EXERCISE DIRECTIONS » Output nothing but the line containing "Select sim_NMOS_IV in the cell list" and the lines after it through the end of the material below, each reproduced exactly.

DATASET »
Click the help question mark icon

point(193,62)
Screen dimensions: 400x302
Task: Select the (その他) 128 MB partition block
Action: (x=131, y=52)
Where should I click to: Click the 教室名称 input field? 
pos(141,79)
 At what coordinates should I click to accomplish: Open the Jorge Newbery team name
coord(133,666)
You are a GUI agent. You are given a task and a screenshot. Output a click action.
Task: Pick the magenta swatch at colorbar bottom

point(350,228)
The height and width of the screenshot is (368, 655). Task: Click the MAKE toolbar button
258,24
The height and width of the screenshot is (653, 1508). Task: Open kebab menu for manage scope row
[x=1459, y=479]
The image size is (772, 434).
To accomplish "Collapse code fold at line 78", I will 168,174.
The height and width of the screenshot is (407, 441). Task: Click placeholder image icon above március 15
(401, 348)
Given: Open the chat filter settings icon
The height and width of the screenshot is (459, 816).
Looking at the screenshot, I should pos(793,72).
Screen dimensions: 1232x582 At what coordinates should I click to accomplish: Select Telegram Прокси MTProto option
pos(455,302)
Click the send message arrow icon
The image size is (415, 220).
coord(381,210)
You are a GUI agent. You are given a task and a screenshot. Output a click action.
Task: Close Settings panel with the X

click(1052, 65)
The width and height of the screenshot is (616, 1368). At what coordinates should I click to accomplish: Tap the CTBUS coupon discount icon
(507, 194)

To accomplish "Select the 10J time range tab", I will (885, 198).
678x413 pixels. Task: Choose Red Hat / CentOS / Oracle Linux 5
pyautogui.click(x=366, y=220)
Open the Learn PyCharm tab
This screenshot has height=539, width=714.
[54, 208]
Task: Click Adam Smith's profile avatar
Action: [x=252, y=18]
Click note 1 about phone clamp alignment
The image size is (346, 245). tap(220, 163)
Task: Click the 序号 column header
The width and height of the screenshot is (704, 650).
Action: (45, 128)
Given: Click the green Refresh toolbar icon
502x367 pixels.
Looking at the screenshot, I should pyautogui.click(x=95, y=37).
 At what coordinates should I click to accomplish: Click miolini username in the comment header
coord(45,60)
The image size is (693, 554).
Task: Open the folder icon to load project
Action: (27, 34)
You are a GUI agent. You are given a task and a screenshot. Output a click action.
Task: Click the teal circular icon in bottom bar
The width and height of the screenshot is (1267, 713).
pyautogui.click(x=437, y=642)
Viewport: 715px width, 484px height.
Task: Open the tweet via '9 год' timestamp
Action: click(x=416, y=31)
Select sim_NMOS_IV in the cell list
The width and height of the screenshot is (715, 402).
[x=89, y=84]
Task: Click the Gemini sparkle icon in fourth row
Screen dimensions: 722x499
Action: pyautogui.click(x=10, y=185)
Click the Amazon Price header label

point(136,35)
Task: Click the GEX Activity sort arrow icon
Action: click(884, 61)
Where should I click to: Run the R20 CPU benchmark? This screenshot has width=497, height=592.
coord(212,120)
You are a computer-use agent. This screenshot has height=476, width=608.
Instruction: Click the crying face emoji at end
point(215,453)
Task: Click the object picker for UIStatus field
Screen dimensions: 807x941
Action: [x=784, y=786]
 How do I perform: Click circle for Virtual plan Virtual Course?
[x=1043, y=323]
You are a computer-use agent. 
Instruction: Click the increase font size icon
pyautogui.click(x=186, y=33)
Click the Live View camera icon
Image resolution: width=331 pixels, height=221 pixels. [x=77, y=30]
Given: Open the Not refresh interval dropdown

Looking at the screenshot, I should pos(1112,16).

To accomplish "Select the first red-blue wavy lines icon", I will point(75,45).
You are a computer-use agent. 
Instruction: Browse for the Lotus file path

TASK ANSWER »
Select sim_NMOS_IV in the cell list
The width and height of the screenshot is (715, 402).
[x=89, y=84]
Task: Click the Gemini sparkle icon in fourth row
Screen dimensions: 722x499
Action: pyautogui.click(x=10, y=185)
Click the Amazon Price header label

point(136,35)
Task: Click the GEX Activity sort arrow icon
Action: click(884, 61)
Where should I click to: Run the R20 CPU benchmark? This screenshot has width=497, height=592.
coord(212,120)
You are a computer-use agent. This screenshot has height=476, width=608.
Instruction: Click the crying face emoji at end
point(215,453)
Task: Click the object picker for UIStatus field
Screen dimensions: 807x941
Action: [x=784, y=786]
 How do I perform: Click circle for Virtual plan Virtual Course?
[x=1043, y=323]
You are a computer-use agent. 
Instruction: Click the increase font size icon
pyautogui.click(x=186, y=33)
Click the Live View camera icon
Image resolution: width=331 pixels, height=221 pixels. [x=77, y=30]
Given: Open the Not refresh interval dropdown

Looking at the screenshot, I should pos(1112,16).

To accomplish "Select the first red-blue wavy lines icon", I will point(75,45).
You are a computer-use agent. 
Instruction: Browse for the Lotus file path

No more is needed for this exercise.